** Opening Records for this task block **
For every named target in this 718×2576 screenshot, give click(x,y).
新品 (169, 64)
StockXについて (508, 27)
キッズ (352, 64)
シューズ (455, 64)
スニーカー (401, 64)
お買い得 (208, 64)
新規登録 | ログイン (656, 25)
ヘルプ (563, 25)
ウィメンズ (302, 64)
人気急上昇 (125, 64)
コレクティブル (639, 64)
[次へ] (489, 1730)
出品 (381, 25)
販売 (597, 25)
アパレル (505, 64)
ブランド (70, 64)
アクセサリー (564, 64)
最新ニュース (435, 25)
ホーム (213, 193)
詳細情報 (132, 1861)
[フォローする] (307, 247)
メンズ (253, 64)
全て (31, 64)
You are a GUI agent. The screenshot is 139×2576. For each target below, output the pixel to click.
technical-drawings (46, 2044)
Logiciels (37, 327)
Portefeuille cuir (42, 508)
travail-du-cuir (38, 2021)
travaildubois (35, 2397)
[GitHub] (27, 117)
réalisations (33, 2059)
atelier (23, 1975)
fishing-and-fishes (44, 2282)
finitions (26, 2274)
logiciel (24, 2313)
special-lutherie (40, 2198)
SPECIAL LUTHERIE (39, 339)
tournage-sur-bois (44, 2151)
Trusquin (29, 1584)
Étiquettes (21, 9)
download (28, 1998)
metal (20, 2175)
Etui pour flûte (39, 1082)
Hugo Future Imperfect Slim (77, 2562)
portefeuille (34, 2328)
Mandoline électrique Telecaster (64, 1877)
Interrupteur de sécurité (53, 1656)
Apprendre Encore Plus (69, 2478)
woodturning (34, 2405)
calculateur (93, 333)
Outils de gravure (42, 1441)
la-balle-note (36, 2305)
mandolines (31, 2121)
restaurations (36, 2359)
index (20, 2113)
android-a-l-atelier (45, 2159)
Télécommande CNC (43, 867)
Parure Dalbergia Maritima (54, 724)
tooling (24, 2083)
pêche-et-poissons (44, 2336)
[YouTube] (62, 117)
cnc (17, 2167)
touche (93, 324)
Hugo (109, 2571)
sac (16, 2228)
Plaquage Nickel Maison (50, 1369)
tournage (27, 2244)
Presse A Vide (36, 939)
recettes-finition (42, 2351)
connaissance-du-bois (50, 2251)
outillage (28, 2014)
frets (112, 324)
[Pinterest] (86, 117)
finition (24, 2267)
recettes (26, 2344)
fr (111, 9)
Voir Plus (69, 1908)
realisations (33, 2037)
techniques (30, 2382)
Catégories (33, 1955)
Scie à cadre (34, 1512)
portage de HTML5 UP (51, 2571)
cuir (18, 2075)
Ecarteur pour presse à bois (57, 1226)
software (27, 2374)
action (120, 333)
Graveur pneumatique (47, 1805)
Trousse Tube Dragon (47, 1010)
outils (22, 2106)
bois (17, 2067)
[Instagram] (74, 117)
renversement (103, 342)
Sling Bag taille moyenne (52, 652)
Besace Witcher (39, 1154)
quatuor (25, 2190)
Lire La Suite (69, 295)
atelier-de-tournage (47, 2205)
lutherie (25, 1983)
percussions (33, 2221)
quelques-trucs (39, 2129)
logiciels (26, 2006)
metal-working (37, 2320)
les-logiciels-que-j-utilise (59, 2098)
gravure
** Closing Records for this task block **
Using the entries above, repeat only the lines from the one containing "Presse A Vide (36, 939)" through the one containing "renversement (103, 342)", end lines included.

## [Task solution]
Presse A Vide (36, 939)
recettes-finition (42, 2351)
connaissance-du-bois (50, 2251)
outillage (28, 2014)
frets (112, 324)
[Pinterest] (86, 117)
finition (24, 2267)
recettes (26, 2344)
fr (111, 9)
Voir Plus (69, 1908)
realisations (33, 2037)
techniques (30, 2382)
Catégories (33, 1955)
Scie à cadre (34, 1512)
portage de HTML5 UP (51, 2571)
cuir (18, 2075)
Ecarteur pour presse à bois (57, 1226)
software (27, 2374)
action (120, 333)
Graveur pneumatique (47, 1805)
Trousse Tube Dragon (47, 1010)
outils (22, 2106)
bois (17, 2067)
[Instagram] (74, 117)
renversement (103, 342)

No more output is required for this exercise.